2.12 Inference framework I: hypothesis testing

2.12.1 Introduction

There’s a lot in here, so feel free to take it in chunks! I am assuming you’ve seen this content before, but it may have been a while, and not everyone approaches it exactly the same way.

One reminder before we start: what I’m about to describe is called frequentist inference. This is not the only approach to inference, either mathematically or philosophically. But it is very widely used, so it’s important to understand it. If you’re interested in other approaches to inference, I recommend picking up an elective on Bayesian statistics!

2.12.2 Frequentist inference: the big picture

In general, the goal of inference is to infer something based on what you can observe. In particular, we suppose that there is some population you are interested in, and a particular parameter that describes the behavior of this population. For example, you might be interested in blood pressure. Your population is, let’s say, all US adults, and the parameter you’re interested in is the mean blood pressure, \(\mu\).

You can never observe the whole population, so you can never know the true value of the parameter. But you can guess, or infer, something about it if you take a sample of people and measure their blood pressure. You could calculate a sample statistic from your sample, like, say, the sample mean \(\bar{y}\), and use this to estimate the population parameter.

Frequentist inference takes a particular approach to this. In this philosophy, there is a true, fixed value of the population parameter. It is written on a secret mountain somewhere. It’s something. But you won’t ever know what it is.

What you do know, or at least assume you know, is the probabilistic relationship between that parameter and what you see in your sample. You use this relationship to work backwards from what you see to what you think about the true parameter.

• [Tasks to perform]:
A. Scale the records in the stretch from the line containing "593x683 pixels. How" through the end of the records. Repeat those lines with their requests, multiplying every coordinate in the answers by 1.95 and rounding to whole numbers with halves rounded up, and leave out the pictures.
B. Extend the passage on frequentist inference, picking up right after its final sentence.

• [Data shown]:
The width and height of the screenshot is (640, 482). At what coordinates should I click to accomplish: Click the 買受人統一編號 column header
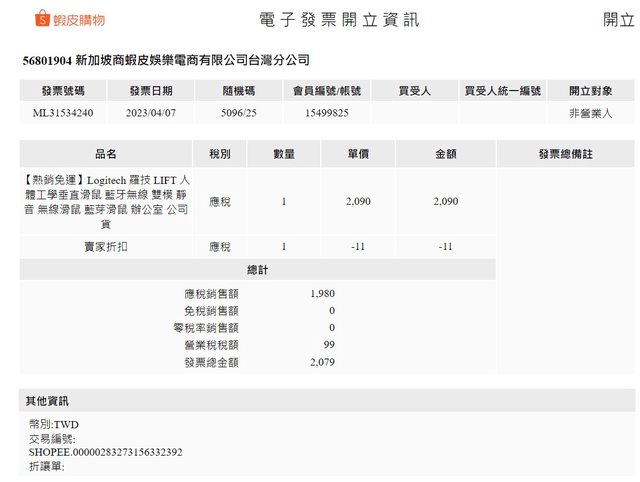coord(502,90)
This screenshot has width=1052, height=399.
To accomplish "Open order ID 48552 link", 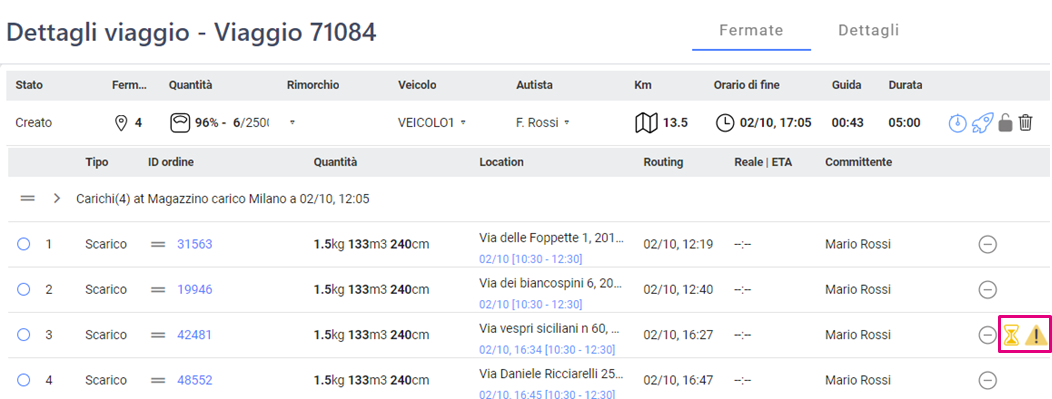I will pos(195,380).
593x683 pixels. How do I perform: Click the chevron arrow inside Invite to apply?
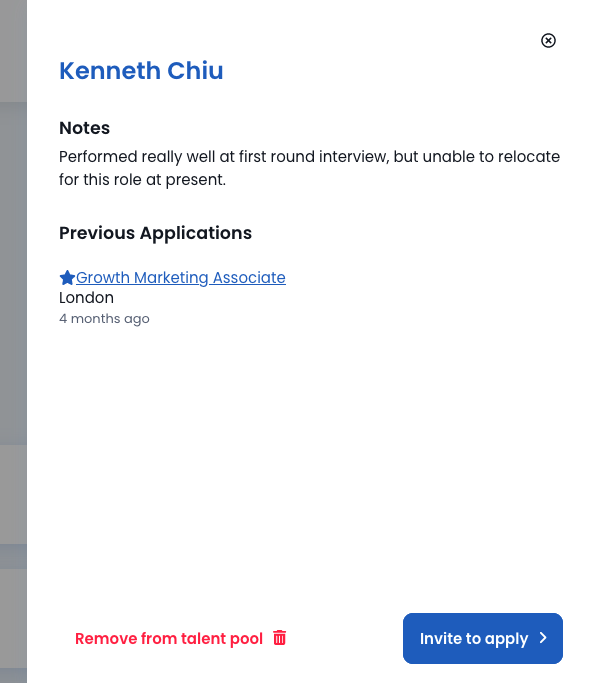click(x=543, y=638)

• [Task-by-task answers]:
A.
593x683 pixels. How do I perform: Click the chevron arrow inside Invite to apply?
click(x=1059, y=1244)

B.
There are two main inference tools or outcomes that you have perhaps encountered: the hypothesis test and the confidence interval.

A hypothesis test says: “Listen, if the true population parameter were some value \(X_0\), would it be pretty normal to see a sample value like this one I have here? Or would this sample value be really unlikely?”

A confidence interval says: “Here’s the whole range of parameter values that would make my sample value reasonably likely.”

2.12.3 The inference framework

So how do you find these things? Well, there’s a procedural framework. This same framework applies no matter what kind of parameter you’re interested in – a mean, a proportion, a regression slope, whatever. It looks like this:

  • Formulate question
  • Obtain data
  • Check conditions
  • Find the test statistic, and its sampling distribution under H0
  • Compare observed test statistic to null distribution
  • Create confidence interval
  • Report and interpret

Let’s go through in order. For example purposes, let’s say that our variable of interest is blood pressure, and the population parameter we’re interested in is the mean, \(\mu\).

Formulate question:

Start by identifying the parameter, and the corresponding sample statistic. We’re interested in the population mean \(\mu\), so we’ll use the sample mean \(\bar{y}\): the mean of the blood pressure measurements in our sample.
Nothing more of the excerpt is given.